A recent report by the IMS Institute for Healthcare Informatics released information on the total U.S spending on medicine in 2013. Also included in the report were many of the contributions and consequences of this figure. The amount spent on medication in 2013 was 3.2 percent higher than that spent in the previous year. According to The New York Times, more than half of prescriptions cost patients less than $5 in out-of-pocket costs, with 86 percent of persciptions filled with generic medicines. For 23 percent of patients, there was no out-of-pocket cost at all. This can be mostly attributed to the new health care law that makes contraceptive drugs free. The most shocking figures of the report revealed that only 2.3 percent of prescriptions accounted for 30 percent of all out-of-pocket costs. This is due largely in part to the high costs of specialty drugs.

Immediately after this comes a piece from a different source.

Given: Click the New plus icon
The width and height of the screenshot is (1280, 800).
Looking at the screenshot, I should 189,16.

The increasing cost of specialty drugs may be a result of the collapse of many blockbuster drugs in recent years. In combination with this and competition by cheaper generic versions, drug companies have now turned to treatment for smaller and more complex diseases in order to bring in revenue. In 2013, there were 36 new drugs debuted. This included the most new cancer treatments in more than 10 years. “The new drugs coming to market are more specialized, and more tailored to smaller populations of patients, which tends to make them more expensive because fewer people are ultimately going to take them,” Caroline F. Pearson, vice president at the health care consulting firm Avalere Health, explained in The Times.

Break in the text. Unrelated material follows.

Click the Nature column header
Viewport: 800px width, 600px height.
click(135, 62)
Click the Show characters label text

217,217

In combination with the increasing prices of specialty drugs, consumers are expected to pay more of the total costs. Last year, 23 percent of employer-sponsored health plans placed specialty drugs in their own tier. This meant that consumers were asked to pay a percentage of the drug cost, rather than the traditional set co-payment. Compare these numbers with 2006, where only five percent of employer plans had this specialty tier. According to The Times, this trend will most likely continue.

The report also highlighted some good news for American health care. Last year saw an increase in the number of individuals who visited a doctor, went to a hospital, and filled out prescriptions. Visits to specialists increased by 4.9 percent, and patents filled an average of 12 prescriptions a year, an increase of two percent from the previous year.

This increased use of health care services and medicine is likely due to the improving economy. “When people are feeling less secure, they cut back on health care. When they are feeling more flush, they start to return to the doctor and the pharmacy in larger numbers,” Larry Levitt, senior vice president of the Kaiser Family Foundation, told The Times.

Another contributing factor to the increase in health care spending is the reduced impact of patent expires. According to a press release, patent expires in 2013 contributed to $19 billion in lower medicine spending, compared to $29 billion in the previous year.